By DAVID A. LIEB
(JEFFERSON CITY, Mo., AP) — Missouri’s Republican-led Legislature enacted the state’s first income tax rate reduction in almost a century Tuesday by overriding the veto of Democratic Gov. Jay Nixon, who has denounced it as a reckless financial experiment.
The new law will gradually cut Missouri’s top individual income tax rate starting in 2017 and make the state just the third in the nation to offer a special business-income deduction on personal tax returns. But the incremental tax cuts will occur only if Missouri’s revenues keep growing.
The tax cuts could benefit about 2.5 million individuals and families, with the wealthiest standing to gain the most, and would provide an extra boost to hundreds of thousands of people involved in business partnerships, limited liability corporations or their own ventures.
Republicans made an income tax cut their priority for 2014 after failing last year to override Nixon’s veto of a more complex and expansive tax cut. The GOP holds large majorities in both the House and Senate, but needed a little Democratic help in the House to accomplish the two-thirds vote needed to override this year’s veto.
Like their colleagues in other states, Missouri Republicans touted that tax cut as means of remaining competitive with their neighbors and boosting the economy as revenues rebound from the Great Recession. But the tax-cutting trend has not been limited to Republican states. About a dozen states passed income tax cuts last year and at least half that many already have voted to cut income taxes this year, including Democratic-led New York and Republican-led Oklahoma.
While vetoing the Missouri measure, Nixon had raised concerns that it could jeopardize funding for essential state services while providing a much larger benefit to the rich than the poor. He described it as “an unfair, unaffordable and dangerous scheme that would defund our schools, weaken our economy, and destabilize the strong foundation of fiscal discipline” in Missouri.
Economists at the University of Missouri-Columbia have estimated that the tax cut will eventually reduce state revenues by $620 million annually. But Nixon asserted it could punch a $4.8 billion annual hole in the state budget. He contends the bill’s wording could be interpreted to eliminate taxes on all income over $9,000, though Republican legislative leaders have called that “laughable” and “absurd.”
The new law is designed to gradually reduce Missouri’s top individual income tax rate — currently charged on all income over $9,000 — from 6 percent to 5.5 percent. It also phases in a new 25 percent deduction for business income reported on personal tax returns. Each incremental cut would occur only if state revenues grow by at least $150 million over their high mark from the previous three years.
The legislation also would increase a tax deduction for low-income residents and make annual adjustments to Missouri’s tax brackets based on inflation, which could effectively result in perpetual tax cuts.
Republican supporters tout the revenue trigger as an important safeguard that will ensure Missouri’s budget keeps growing despite the tax cuts.
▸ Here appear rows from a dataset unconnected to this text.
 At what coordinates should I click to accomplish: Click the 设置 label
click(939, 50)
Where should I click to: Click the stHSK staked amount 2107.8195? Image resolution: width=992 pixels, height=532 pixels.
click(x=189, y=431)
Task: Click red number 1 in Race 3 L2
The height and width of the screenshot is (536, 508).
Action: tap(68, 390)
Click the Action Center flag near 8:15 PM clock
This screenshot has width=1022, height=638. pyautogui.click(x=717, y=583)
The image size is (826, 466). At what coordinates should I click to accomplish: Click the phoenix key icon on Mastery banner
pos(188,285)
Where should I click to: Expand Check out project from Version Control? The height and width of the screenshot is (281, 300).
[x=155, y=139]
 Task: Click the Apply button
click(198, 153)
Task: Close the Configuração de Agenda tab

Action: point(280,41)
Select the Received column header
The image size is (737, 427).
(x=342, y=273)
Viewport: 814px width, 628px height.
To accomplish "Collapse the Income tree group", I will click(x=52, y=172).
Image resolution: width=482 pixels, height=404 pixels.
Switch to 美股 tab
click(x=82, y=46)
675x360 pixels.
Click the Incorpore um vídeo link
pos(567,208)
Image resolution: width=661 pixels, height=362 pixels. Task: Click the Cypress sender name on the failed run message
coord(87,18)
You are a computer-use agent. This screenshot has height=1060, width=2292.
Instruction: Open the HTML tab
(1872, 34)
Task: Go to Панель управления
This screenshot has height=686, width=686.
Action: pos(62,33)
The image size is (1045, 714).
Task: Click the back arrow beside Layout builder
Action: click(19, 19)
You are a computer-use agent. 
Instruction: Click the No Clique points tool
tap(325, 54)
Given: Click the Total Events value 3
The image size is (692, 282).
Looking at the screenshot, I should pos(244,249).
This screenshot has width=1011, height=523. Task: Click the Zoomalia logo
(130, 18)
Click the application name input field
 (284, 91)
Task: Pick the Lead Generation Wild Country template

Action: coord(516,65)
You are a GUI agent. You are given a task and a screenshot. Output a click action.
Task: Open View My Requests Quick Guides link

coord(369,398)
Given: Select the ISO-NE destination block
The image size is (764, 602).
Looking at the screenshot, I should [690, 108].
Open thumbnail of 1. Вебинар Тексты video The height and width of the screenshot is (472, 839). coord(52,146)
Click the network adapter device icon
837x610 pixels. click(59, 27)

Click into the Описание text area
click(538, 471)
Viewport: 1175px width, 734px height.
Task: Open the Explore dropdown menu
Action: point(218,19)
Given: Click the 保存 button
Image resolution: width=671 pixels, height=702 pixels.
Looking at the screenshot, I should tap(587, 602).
But had the law been in place, a revenue increase in the 2008 fiscal year would have caused a tax cut to occur in 2009 as state revenues plummeted as a result of the recession.
Missouri’s tax cut is a less aggressive version of measures recently enacted in Kansas, which lowered its top tax rate and fully exempted certain categories of businesses from taxes.
Last week, Moody’s Investors Service downgraded Kansas’ credit rating, noting its sluggish economic recovery compared with other states. Kansas revenues declined in April. Among other things, Moody’s said the income tax cuts were putting pressure on the budget and creating risk for the state’s financial future.